Ido Leffler is an Israeli-born Australian entrepreneur, investor, and advisor. He is the co-founder of Yoobi, Yes To Inc., Cheeky, Brandless, and Beach House Group.[1][2][3][4]

Each of the companies Leffler has founded and co-founded incorporates a social mission; Yoobi donates school supplies to children;[5] Yes To Inc. provides nutrition resources for children in Africa; Cheeky and Brandless donate meals through Feeding America;[6][7] and Beach House Group supports charities including KaBOOM, which funds playgrounds for children.[1][2][8]

Leffler is the co-author of Get Big Fast and Do More Good: Start Your Business, Make It Huge, and Change the World, a guide to entrepreneurship and brand-building.[9] He has invested in or advised companies including Birchbox, Dollar Shave Club, and RangeMe.[10]

Early life, education and early career[edit]

Leffler was born in Israel to Dan Leffler, an engineer and entrepreneur, and Yaffa Leffler, a school teacher.[11] When he was five, the family emigrated to Sydney, where his father built a property development company. In 1993, as Australia hit a major recession, the residential market collapsed and the company failed. The Lefflers lost their life savings and their home.[12][13]
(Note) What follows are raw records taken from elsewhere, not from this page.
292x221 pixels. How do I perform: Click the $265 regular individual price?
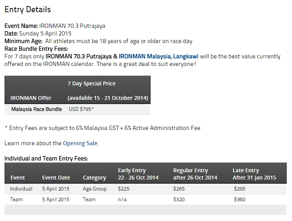coord(179,189)
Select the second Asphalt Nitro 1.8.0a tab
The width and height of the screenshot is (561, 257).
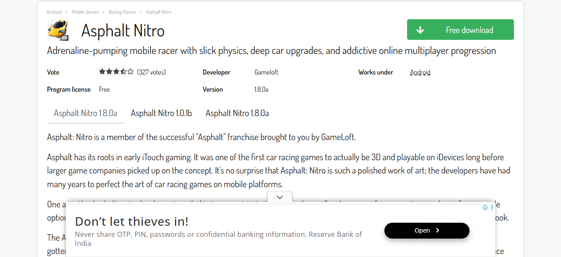[237, 113]
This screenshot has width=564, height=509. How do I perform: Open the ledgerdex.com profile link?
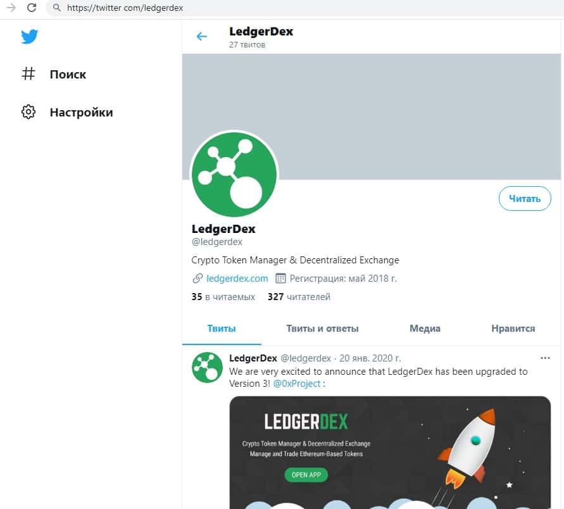[237, 279]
Able to afford only the essentials, if Leffler "wanted to do anything – go to the movies, travel, buy something – it was up to him to figure out how to pay for it." In order to do so, he got a job at a grocery store, and then Psycho Chicken, a restaurant. At 18, he started his first business with his best friend, Evan Lever. Called the Roving Bakery, it was a home delivery service for breads and bagels.[14][10][13][15]

To help make ends meet, while working full-time as a school teacher, Yaffa Leffler began a successful Herbalife distributorship. Dan Leffler joined her as the business grew. In 1996 Ido Leffler attended the University of Technology Sydney. He graduated with a bachelor of business degree in marketing and international business in 1999. He then decided to join his parents and became an Herbalife distributor in Indonesia and then in India.[14][16][17]

Career[edit]

Trendtrade International, Yes To Inc., SOMA Water[edit]

After returning from India, Leffler founded Trendtrade International with Lance Kalish, an alumnus of UTS whom Leffler met in 1997 through playing soccer.[18] It focused on international business development. In 2006, they founded Yes To Inc., then known as Yes To Carrots.[19] Based in Tel Aviv, the company produced and marketed organic hair and skincare products.[17] The company name was derived from Leffler's philosophy: "Say yes to positivity."[12][20] As of 2017, Yes To Inc. was sold in over 25,000 stores in the United States, Canada, and the UK.[16]

In founding Yes To Inc., Leffler and Kalish established the Yes To Carrots Seed Fund, a non-profit organization that provided under-served communities with the resources to develop and sustain organic food sources and access to healthy nutrition. In 2012, the company partnered with Mama Hope to create Yes To Hope, which provided schools with funding for year-round organic gardens.[21][16]

Leffler co-founded SOMA Water in 2012 and served as the chairman of its board until May 2017. A water filtration system composed of carafes and biodegradable filtration systems, SOMA donated clean drinking water to people in need through a philanthropic partner, charity: water.[22]

Yoobi, Cheeky, Beach House Group, Brandless[edit]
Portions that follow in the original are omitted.